- What the exercise asks -
Extract the stretch of lines that starts at the line with "The height and" and ends at the last line of the data below. Give it exactly, without pictures.

(Extracted records)

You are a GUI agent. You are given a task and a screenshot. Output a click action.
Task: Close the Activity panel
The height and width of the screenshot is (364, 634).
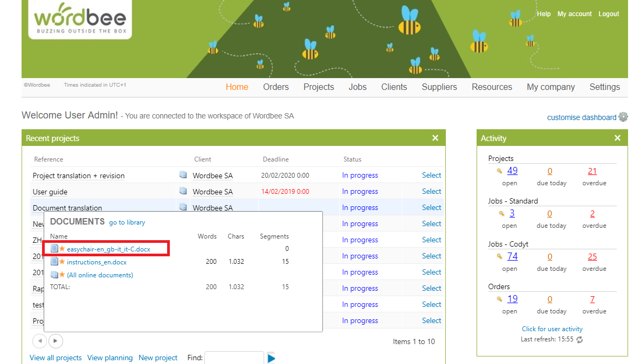click(x=617, y=138)
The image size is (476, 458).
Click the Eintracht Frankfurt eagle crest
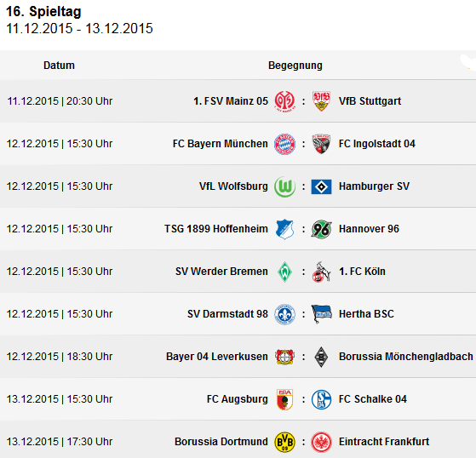click(321, 442)
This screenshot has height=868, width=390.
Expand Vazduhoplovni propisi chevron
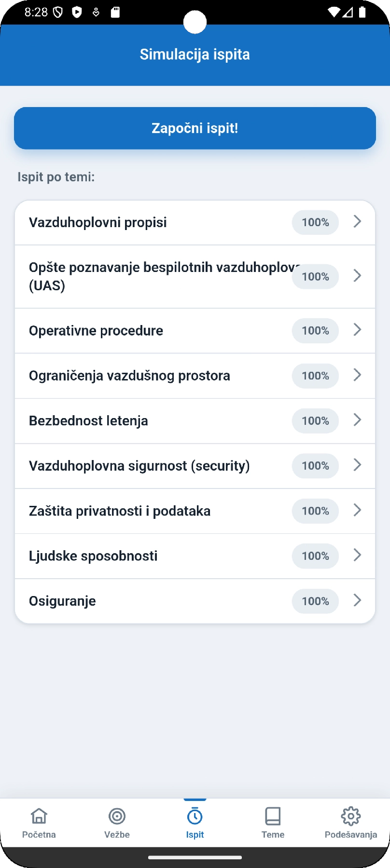tap(357, 221)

(End Extracted records)

- Answer for this exercise -
The height and width of the screenshot is (364, 634).
click(x=617, y=138)
The image size is (476, 458).
Click the Eintracht Frankfurt eagle crest
click(321, 442)
This screenshot has height=868, width=390.
Expand Vazduhoplovni propisi chevron
tap(357, 221)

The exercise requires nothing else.